Many people look back with nostalgia for these “good old days” in the fifties, before things broke loose in the sixties. However, times really were good. Ozzie and Harriet were alive and well. Father really did know best. Families “saw the USA in a Chevrolet” with Dinah Shore.
Many believed during the tumultuous sixties that President Eisenhower had been a “do-nothing” or simply a caretaker president in an easy time. However, looking a little deeper, below the surface, at the issues that he had to deal with, we get a better sense of his abilities and why historians have now put him in the top eleven or twelve U.S. presidents.
In 1954, shortly after the civil rights movement had begun, the U.S. Supreme Court decided Brown v. Board of Education, which overturned the court’s own previous ruling in Plessy v. Ferguson, and held that separate education for blacks and whites cannot be considered equal education.

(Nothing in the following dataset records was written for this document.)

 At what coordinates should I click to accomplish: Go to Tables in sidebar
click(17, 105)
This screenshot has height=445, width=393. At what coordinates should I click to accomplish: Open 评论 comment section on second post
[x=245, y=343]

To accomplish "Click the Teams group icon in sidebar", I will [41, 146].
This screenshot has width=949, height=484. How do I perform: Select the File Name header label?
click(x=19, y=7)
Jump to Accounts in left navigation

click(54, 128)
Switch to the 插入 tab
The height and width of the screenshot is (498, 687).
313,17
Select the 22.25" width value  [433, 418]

Rosa Parks rode on that bus in Montgomery, Alabama, and not in the back seat.
Martin Luther King, Jr., began his ministry and his peaceful protests.
In 1957, Congress passed and Eisenhower signed the Civil Rights Act. That same year, a constitutional crisis occurred in Little Rock, Arkansas, at Central High School. While Ike abhorred the idea of sending U.S. troops in to a U.S. city, he had the intestinal fortitude to uphold the Rule of Law and he did in fact send troops in to Little Rock to uphold the U.S. Constitution as it had been interpreted by the U.S. Supreme Court.

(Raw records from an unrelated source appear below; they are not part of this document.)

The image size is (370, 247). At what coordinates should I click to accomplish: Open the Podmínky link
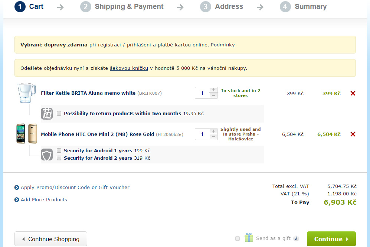(223, 45)
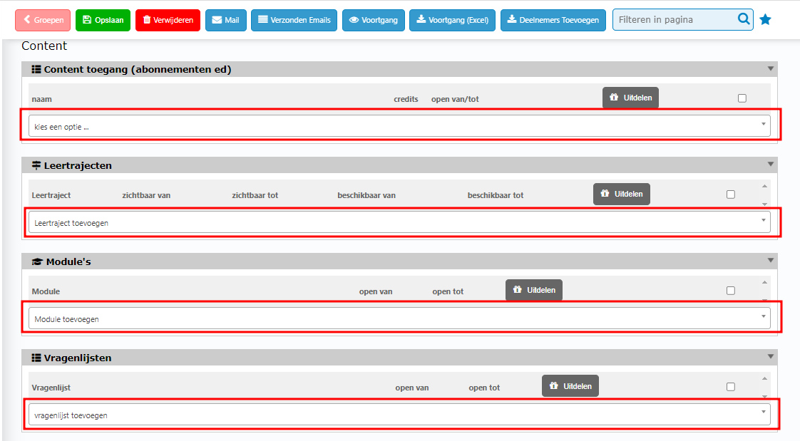Collapse the Module's section arrow
This screenshot has height=441, width=800.
tap(770, 261)
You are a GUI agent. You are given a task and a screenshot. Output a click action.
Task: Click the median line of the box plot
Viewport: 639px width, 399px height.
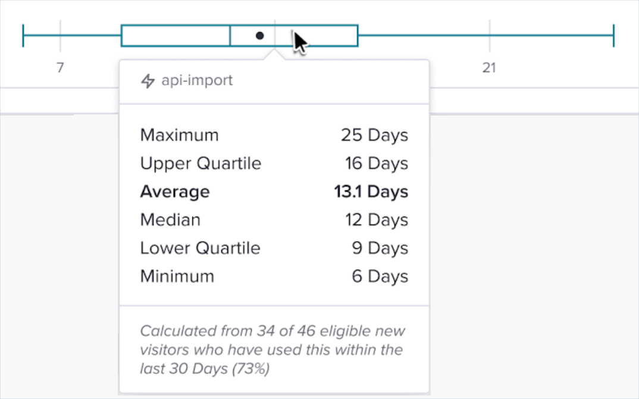tap(230, 36)
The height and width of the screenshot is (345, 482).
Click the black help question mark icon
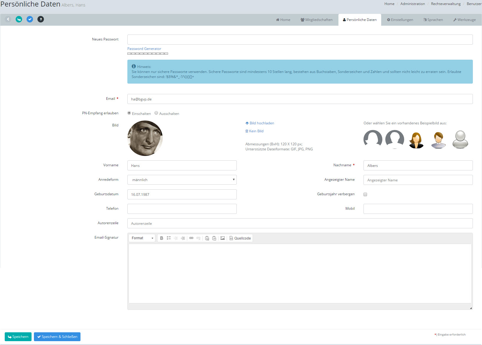(41, 19)
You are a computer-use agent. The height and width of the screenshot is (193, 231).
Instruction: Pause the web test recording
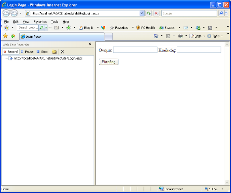point(27,52)
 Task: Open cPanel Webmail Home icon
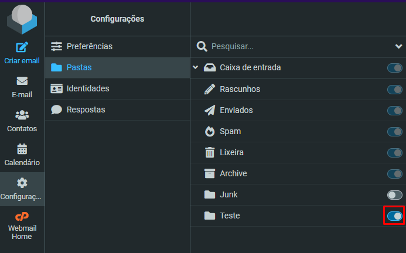pos(22,216)
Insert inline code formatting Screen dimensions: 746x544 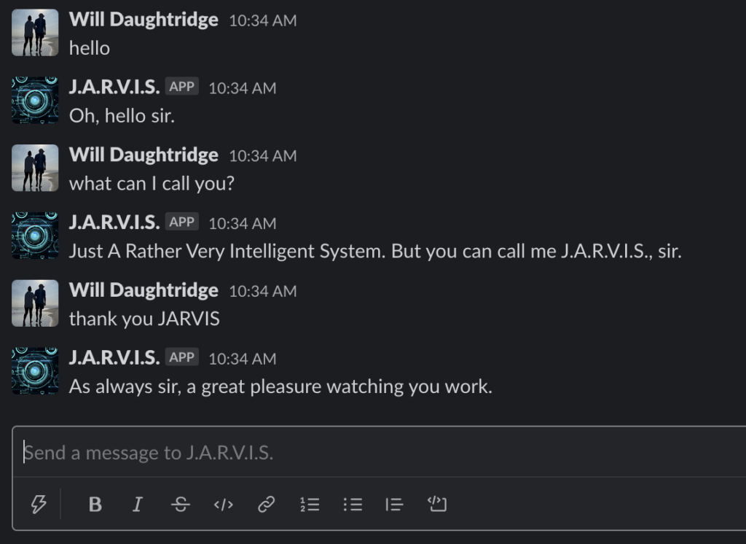224,504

On September 24, 1957, the first of 52 aircraft carrying approximately 1000 troops from Fort Campbell’s 101st Airborne were dispatched to Little Rock.
President Eisenhower said at the time that “mob rule cannot be allowed to override the decision of our courts.” He continued:
Our personal opinions about the decision [Brown v. Board of Education] have no bearing on the matter of enforcement; the responsibility and authority of the Supreme Court to interpret the Constitution are very clear…. The alternative to supporting the law in such a situation is to acquiesce in anarchy, mob rule, and insipient rebellion. Such unthinkable consequences would be quite as disastrous for the South as for any other region. Ultimately, of course, such a course would destroy the nation. See letter to Senator Stennis dated October 7, 1957.
THE RULE OF LAW
This is one of the better examples in recent history of a president upholding his oath to the people of the United States in following the ideal of the Rule of Law, despite what may have been his own contrary personal beliefs. He proved that adherence to the Rule of Law expands, rather than limits, the opportunities individuals have for freedom. A viable democracy requires understanding the Rule of Law as the basis of our individual freedoms and the recognition of the individual responsibilities which those freedoms impose.
Enjoy President’s Day and enjoy the freedoms we all experience because of our nation’s Rule of Law.